Shadowcaster
Well, then, Lyss thought. “For the queen in the north!” she cried, spurring her horse forward. Behind her, she heard Sasha and Cam shouting at her, then the rattle of hooves as they followed.
The mages never saw her coming. Mincemeat crashed into the nearest mage, sending him flying. He landed flat on his back nearly under her pony’s hooves. Leaning low out of the saddle, Lyss finished him with a sweep of her ax, then ducked as a mudback aimed a blow at her skull. She could feel the buzz as bolt after bolt of attack magic sizzled into her talisman. And then, blessedly, the bolts stopped coming.
Lyss looked around and saw that Sasha and Cam had done for two more of the mages, but the last one had retreated behind a wall of mudbacks and was lobbing flame and attack charms over their heads. As she watched, one of his bolts all but hit the young Ardenine officer.
That was when she realized: this mage wasn’t aiming at her at all—he was aiming at his own commander.
Sasha scooped up a mudback by his scruff and breeches and used him as a shield as she spurred her pony into the line of southerners. The line broke, opening a path to the fourth mage. Lyss’s first arrow bounced off his silver collar, but her second found a home, and he toppled backward.

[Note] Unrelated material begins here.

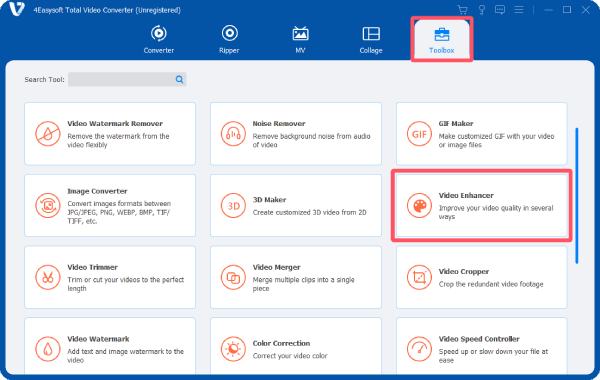Select the Video Enhancer palette icon
Image resolution: width=600 pixels, height=380 pixels.
click(x=419, y=205)
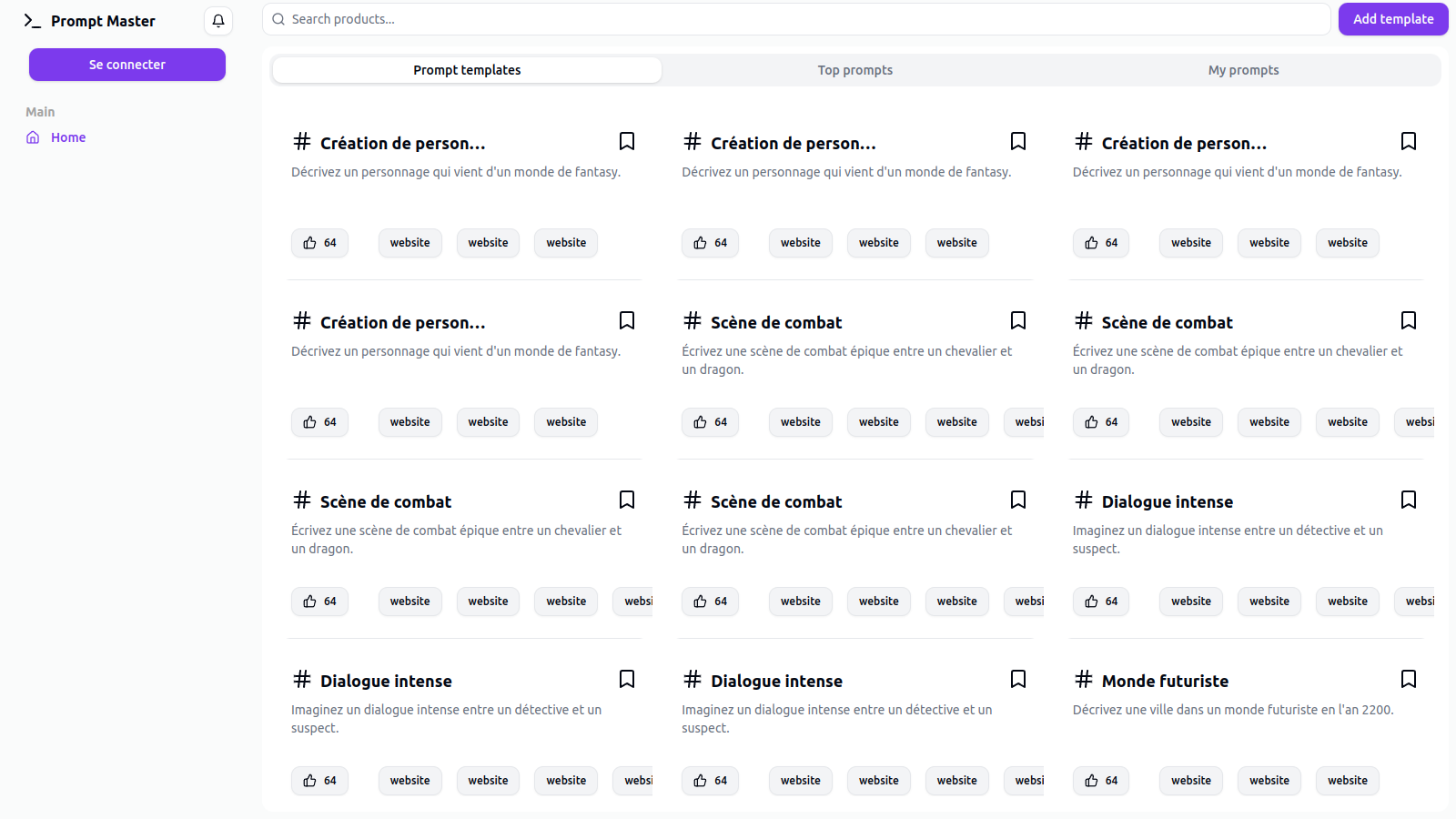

Four mages down, Lyss thought, but her cheer faded when she looked around and saw nothing but a sea of mudbacks around her, and the young officer facing her, his crossbow aimed at her heart.
5
THE GRAY WOLF
Despite Hal’s forced march through the pass, the northerners met them before they’d reached the Vale. They made their stand at the narrowest part of the pass. Their archers had positioned themselves on the heights, where they could direct withering fire onto his men as soon as they appeared.
As planned, his veterans split up, each taking charge of a column. Six officers who know what they’re doing can accomplish a lot more than one. It also allowed Hal to keep one eye on the shape of the battle and the other on his mages.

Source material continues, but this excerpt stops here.